Ses nuits prennent soudainement une autre tournure lorsque que le vieil if du jardin semble s’animer et devenir si menaçant qu’il pénètre lentement dans la maison familiale. Très vite, Conor perd pied entre réalité et cauchemar et peine à discerner la part de vérité, de réel, dans ce drôle de tour que lui joue son imaginaire. Chacune de ses visites n’a rien d’anodin et encore moins de gratuit. C’est un monstre conteur qui sait bien des histoires sombres et cruelles, des petites fables dont les fins soulèvent des questions morales qui poussent à réfléchir et à quitter le manichéisme des contes traditionnels. Comment trouver sa vérité ? Comment rester juste en dépit des apparences trompeuses? Les interrogations suscitées dérangent Conor et quelle n’est pas sa surprise lorsque le monstre lui annonce un curieux décompte : la quatrième histoire sera la sienne. Que Conor se prépare, ce sera bientôt à lui de devenir le maître du récit.

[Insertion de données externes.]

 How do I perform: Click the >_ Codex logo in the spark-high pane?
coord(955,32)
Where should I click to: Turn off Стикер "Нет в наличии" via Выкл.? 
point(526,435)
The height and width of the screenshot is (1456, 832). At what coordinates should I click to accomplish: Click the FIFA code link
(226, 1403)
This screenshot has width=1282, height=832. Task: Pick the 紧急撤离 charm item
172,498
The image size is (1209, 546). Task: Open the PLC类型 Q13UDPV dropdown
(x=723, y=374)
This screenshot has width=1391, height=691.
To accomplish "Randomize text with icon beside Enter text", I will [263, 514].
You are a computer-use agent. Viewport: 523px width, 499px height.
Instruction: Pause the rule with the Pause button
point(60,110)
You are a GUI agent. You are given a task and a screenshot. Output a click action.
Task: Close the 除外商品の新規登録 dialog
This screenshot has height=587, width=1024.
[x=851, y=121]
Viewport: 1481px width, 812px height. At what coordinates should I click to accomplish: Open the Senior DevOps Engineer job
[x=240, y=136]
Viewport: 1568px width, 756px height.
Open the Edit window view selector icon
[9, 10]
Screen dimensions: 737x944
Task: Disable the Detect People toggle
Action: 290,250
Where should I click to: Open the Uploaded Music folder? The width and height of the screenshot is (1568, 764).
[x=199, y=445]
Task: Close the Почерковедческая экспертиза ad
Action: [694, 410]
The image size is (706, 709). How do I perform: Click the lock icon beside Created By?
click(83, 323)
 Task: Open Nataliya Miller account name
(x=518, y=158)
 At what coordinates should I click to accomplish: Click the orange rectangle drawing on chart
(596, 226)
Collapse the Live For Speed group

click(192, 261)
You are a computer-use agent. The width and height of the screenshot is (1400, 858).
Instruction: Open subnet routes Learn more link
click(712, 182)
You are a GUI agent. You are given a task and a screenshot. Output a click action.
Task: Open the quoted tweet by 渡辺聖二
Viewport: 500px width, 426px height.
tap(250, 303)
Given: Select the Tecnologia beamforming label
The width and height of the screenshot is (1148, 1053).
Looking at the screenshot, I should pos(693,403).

Les histoires sont les choses les plus sauvages de toutes. Les histoires chassent et griffent et mordent. (…) Tu sais que ta vérité, celle que tu caches, Conor O’Malley est la chose que tu crains le plus. Tu me raconteras la quatrième histoire. Tu me raconteras la vérité.
D’abord provocateur et un poil hautain, Conor se moque presque avec mépris de cette créature végétale. Mais peu à peu, un lien très fort, presque addictif va se tisser entre eux. Le comportement de Conor change alors et son entourage en fait les frais. Le petit garçon discret serait-il en train de quitter ce moule de pitié et de tristesse dans lequel on l’enferme? Qu’a bien pu réveiller en lui ce titan de feuilles et de racines ? Qu’attend-il au juste de lui, chaque soir, quelques minutes après minuit ?
Tu auras peur pourtant. Avant la fin…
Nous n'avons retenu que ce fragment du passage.